Task to complete
Your answer must be an exact repeat of the lines from the one containing "Image resolution: width=368" through the last line of the records, both included, with no pictures.

___ Data provided

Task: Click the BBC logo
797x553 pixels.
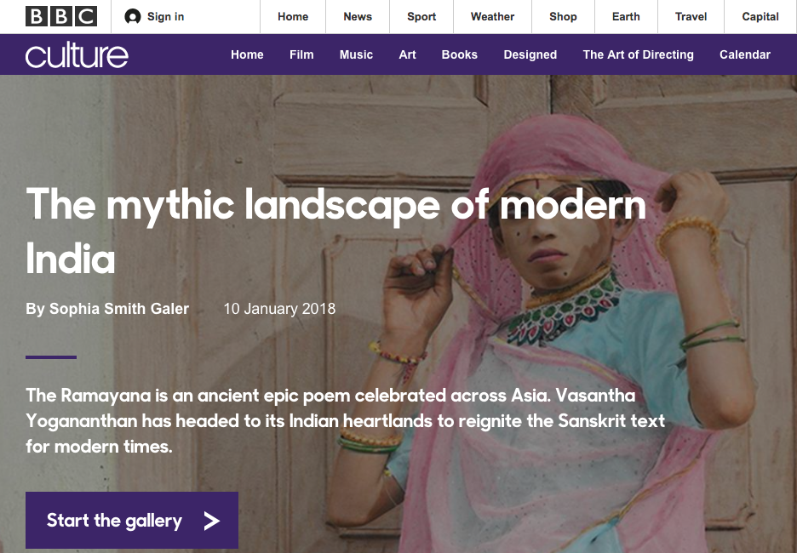Action: 61,16
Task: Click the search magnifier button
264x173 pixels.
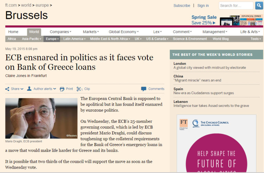Action: pyautogui.click(x=259, y=5)
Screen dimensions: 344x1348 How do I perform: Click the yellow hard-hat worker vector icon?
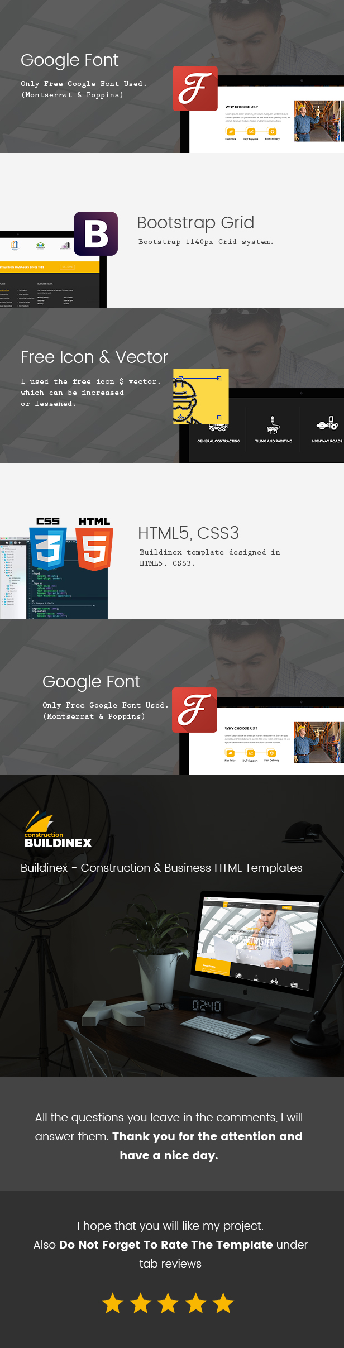[200, 396]
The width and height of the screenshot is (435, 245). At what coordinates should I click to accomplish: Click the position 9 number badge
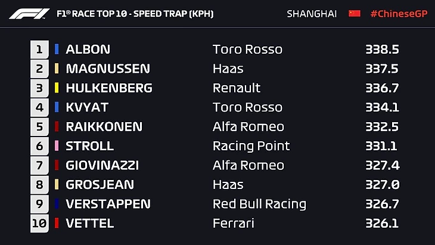click(39, 204)
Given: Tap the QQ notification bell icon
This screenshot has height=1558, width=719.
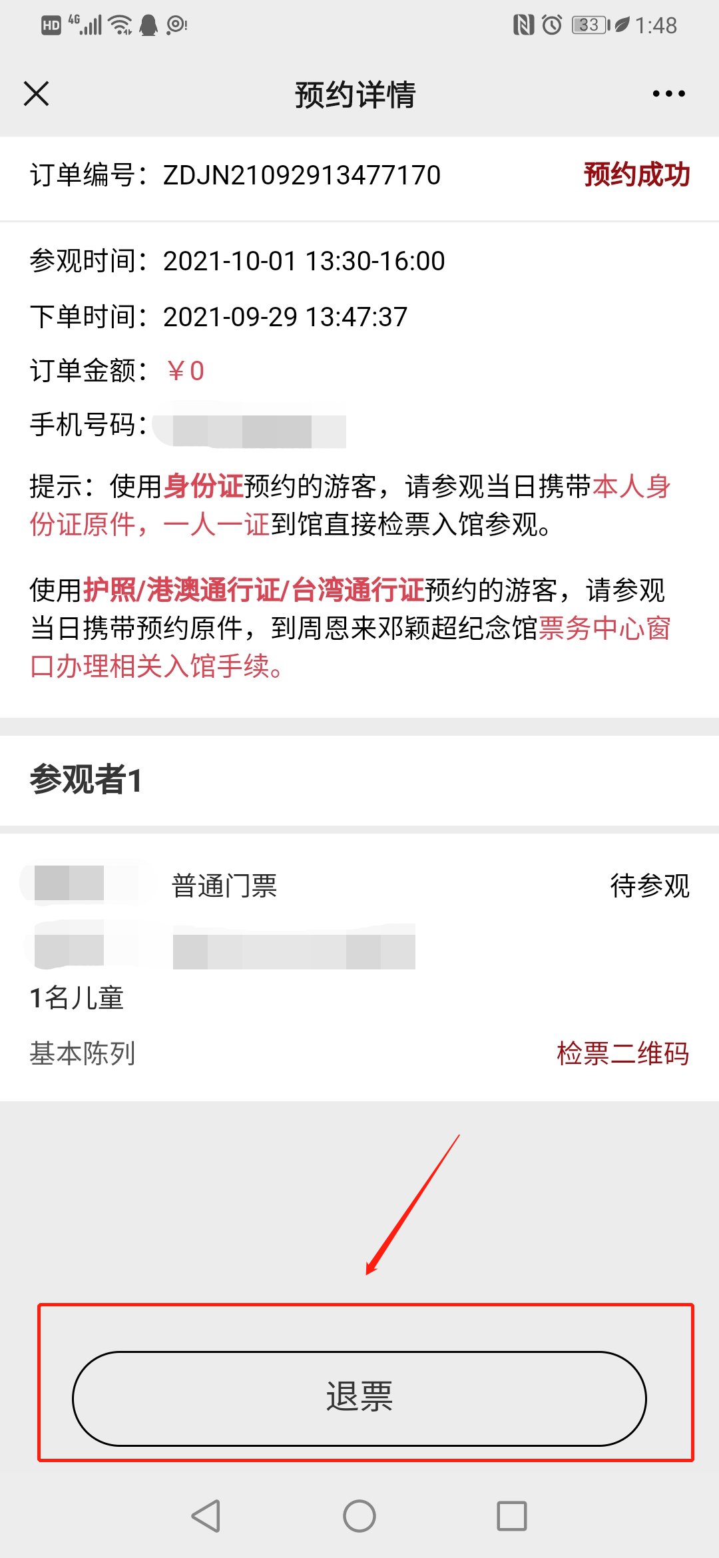Looking at the screenshot, I should 149,25.
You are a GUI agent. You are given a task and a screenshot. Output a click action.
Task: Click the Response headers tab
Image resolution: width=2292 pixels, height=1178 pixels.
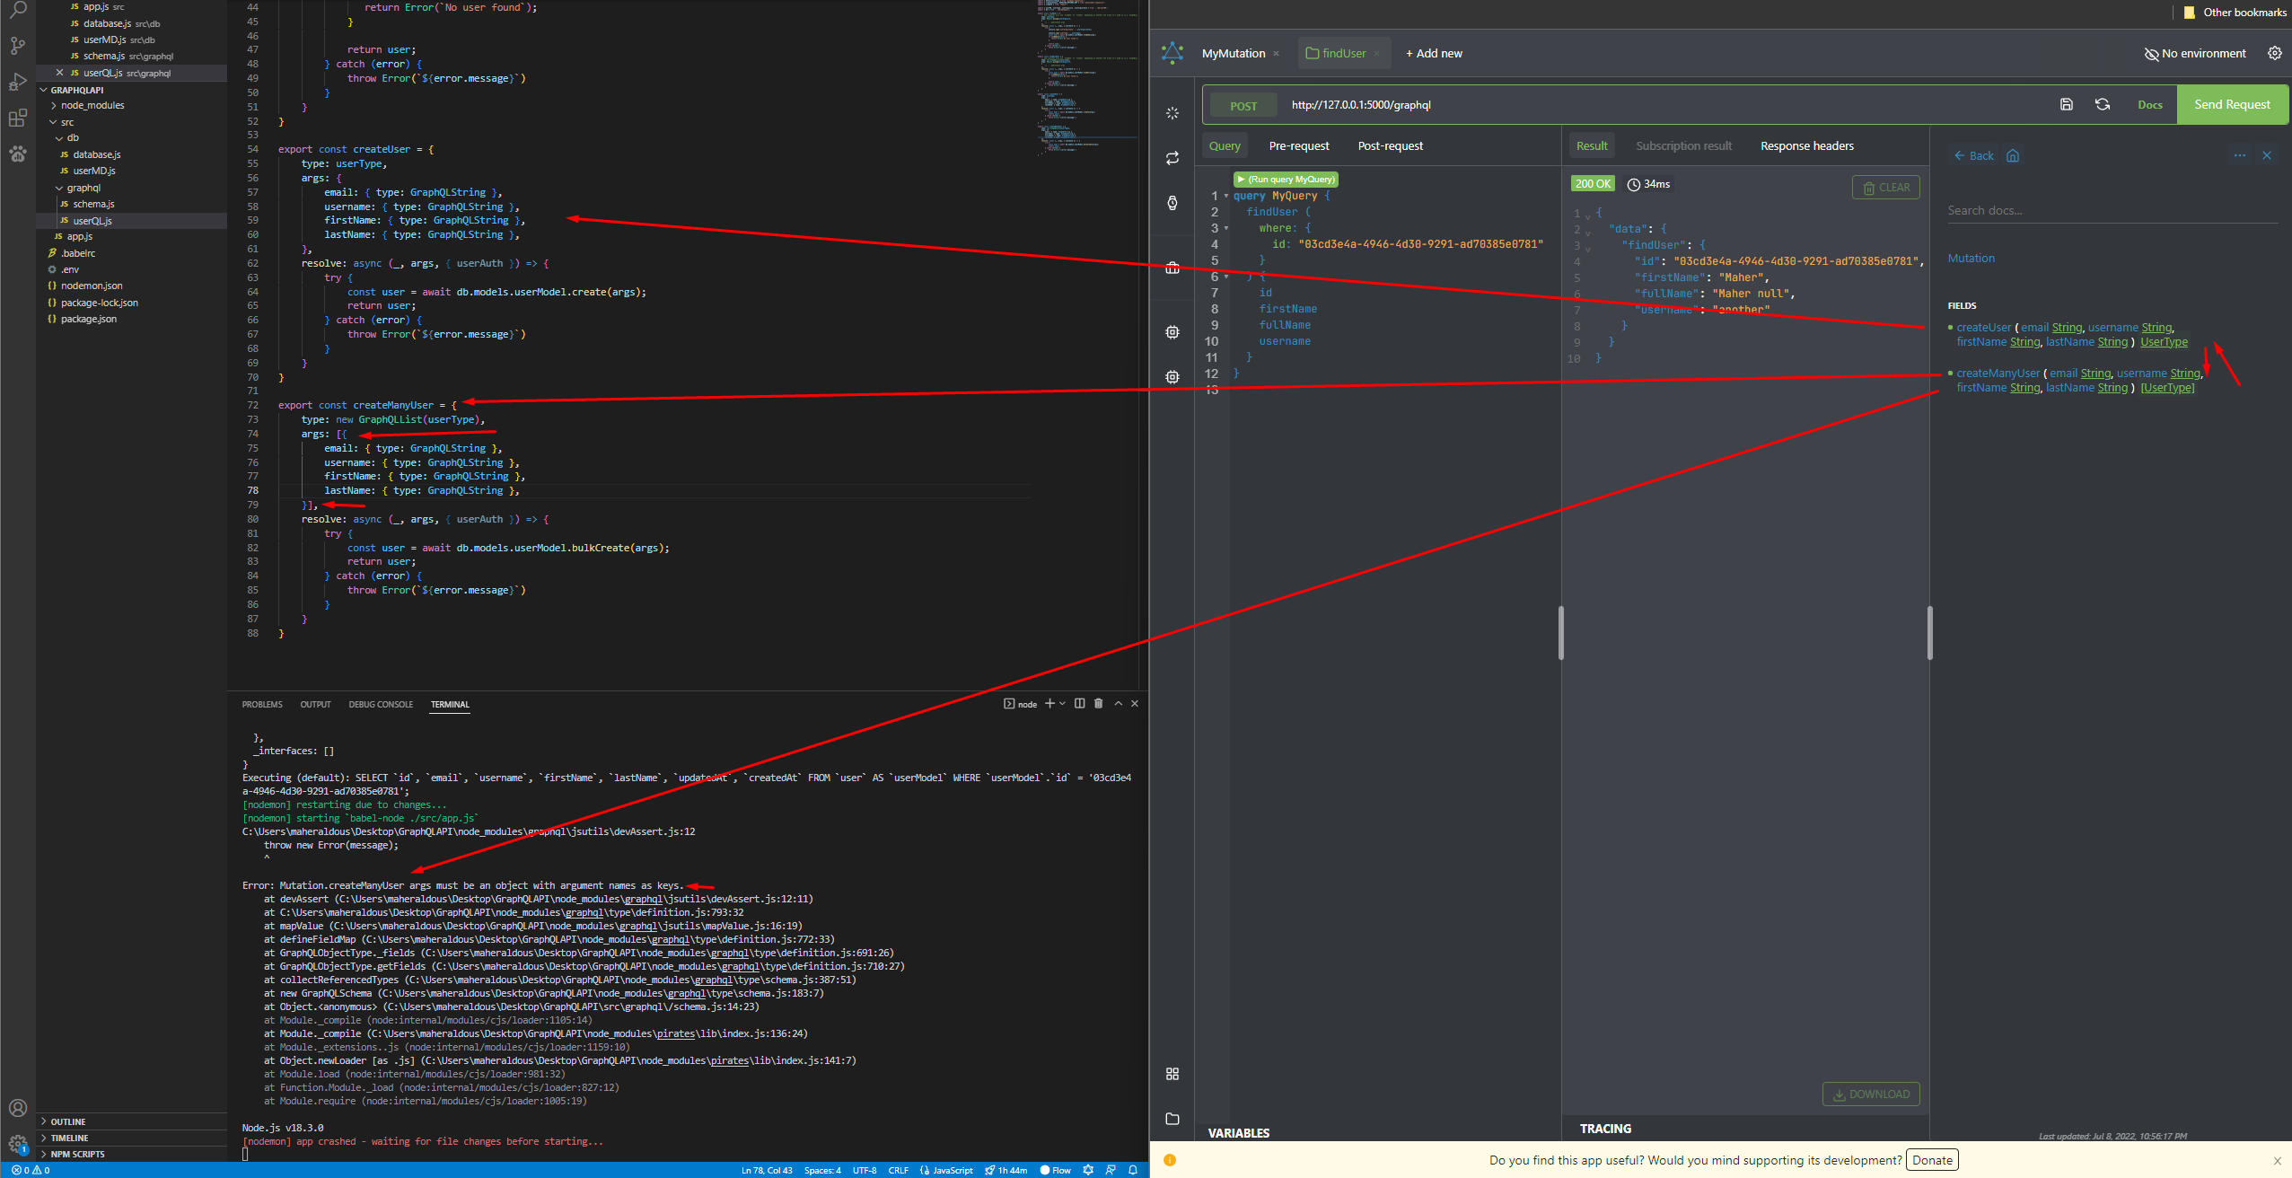coord(1808,145)
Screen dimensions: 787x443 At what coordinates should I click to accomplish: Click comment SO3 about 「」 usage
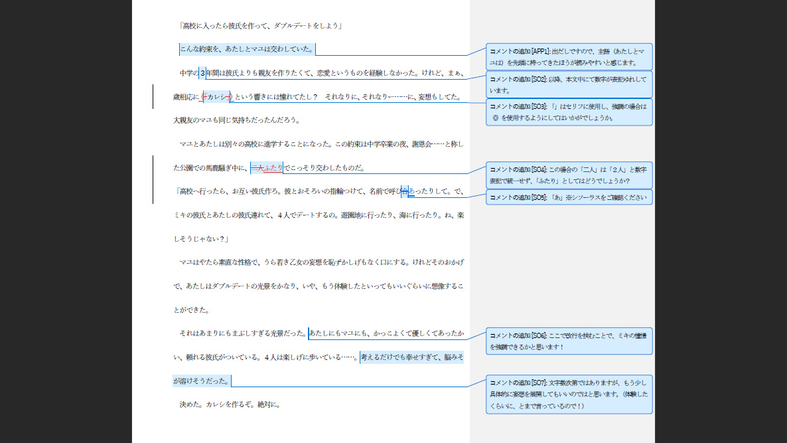(x=569, y=112)
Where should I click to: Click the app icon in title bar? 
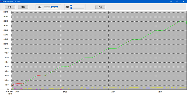(1, 1)
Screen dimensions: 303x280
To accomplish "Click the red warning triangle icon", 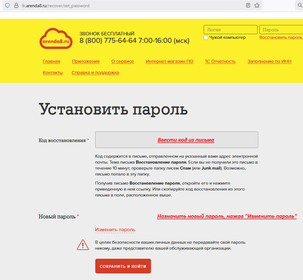I will coord(83,245).
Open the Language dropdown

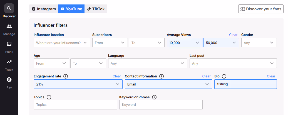[x=148, y=63]
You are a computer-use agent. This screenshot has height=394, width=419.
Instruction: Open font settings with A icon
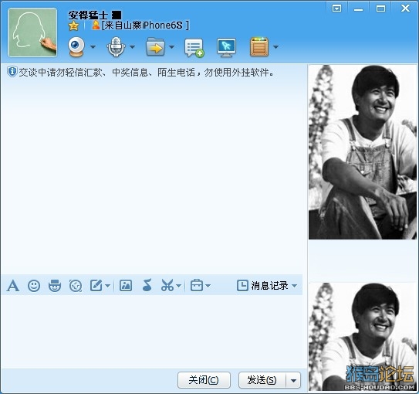(13, 286)
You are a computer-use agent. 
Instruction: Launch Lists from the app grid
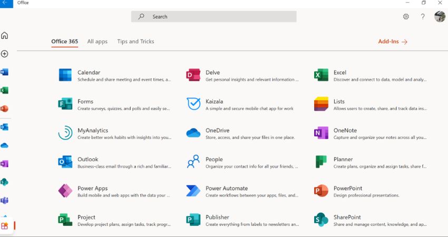coord(321,104)
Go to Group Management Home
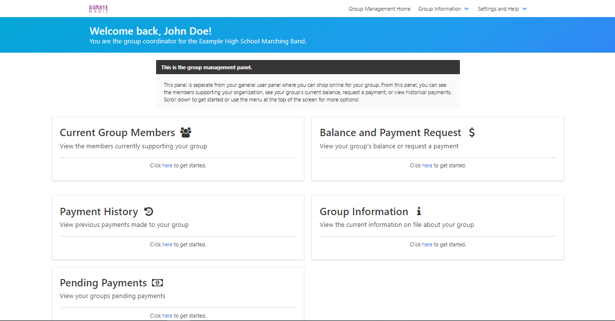The width and height of the screenshot is (615, 321). click(379, 9)
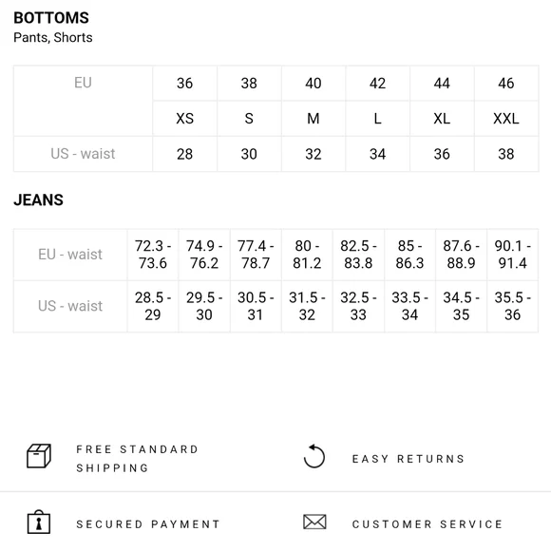Open the Secured Payment link
The height and width of the screenshot is (551, 551).
(148, 524)
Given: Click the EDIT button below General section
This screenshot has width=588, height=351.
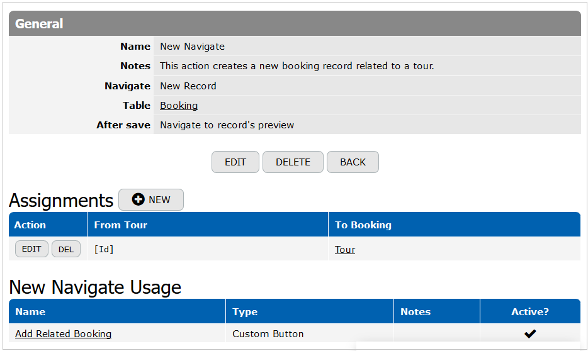Looking at the screenshot, I should [x=235, y=162].
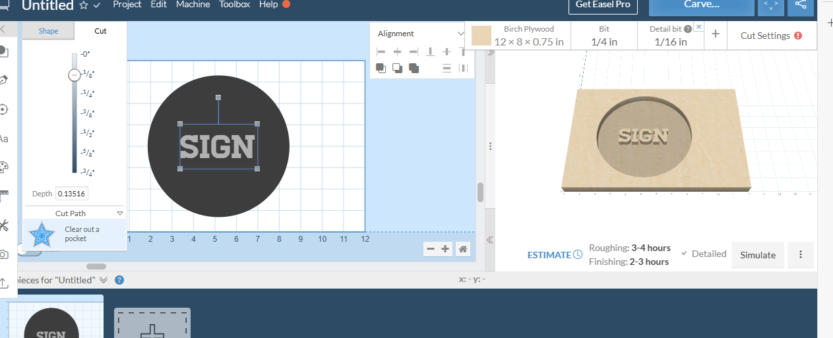Toggle the Detailed preview checkbox
833x338 pixels.
point(684,254)
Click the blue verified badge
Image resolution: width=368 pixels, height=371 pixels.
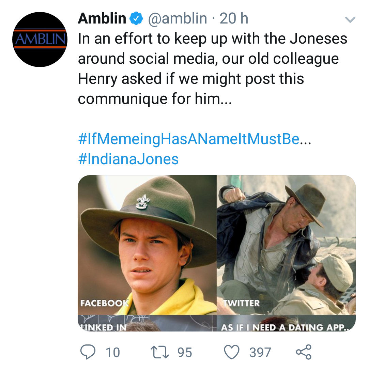coord(137,19)
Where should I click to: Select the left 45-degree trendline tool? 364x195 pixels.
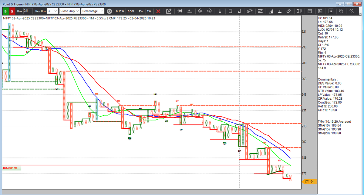click(200, 11)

______

Reply
Image resolution: width=368 pixels, height=371 pixels.
coord(137,19)
Where should I click to: Select the left 45-degree trendline tool? 364x195 pixels.
click(200, 11)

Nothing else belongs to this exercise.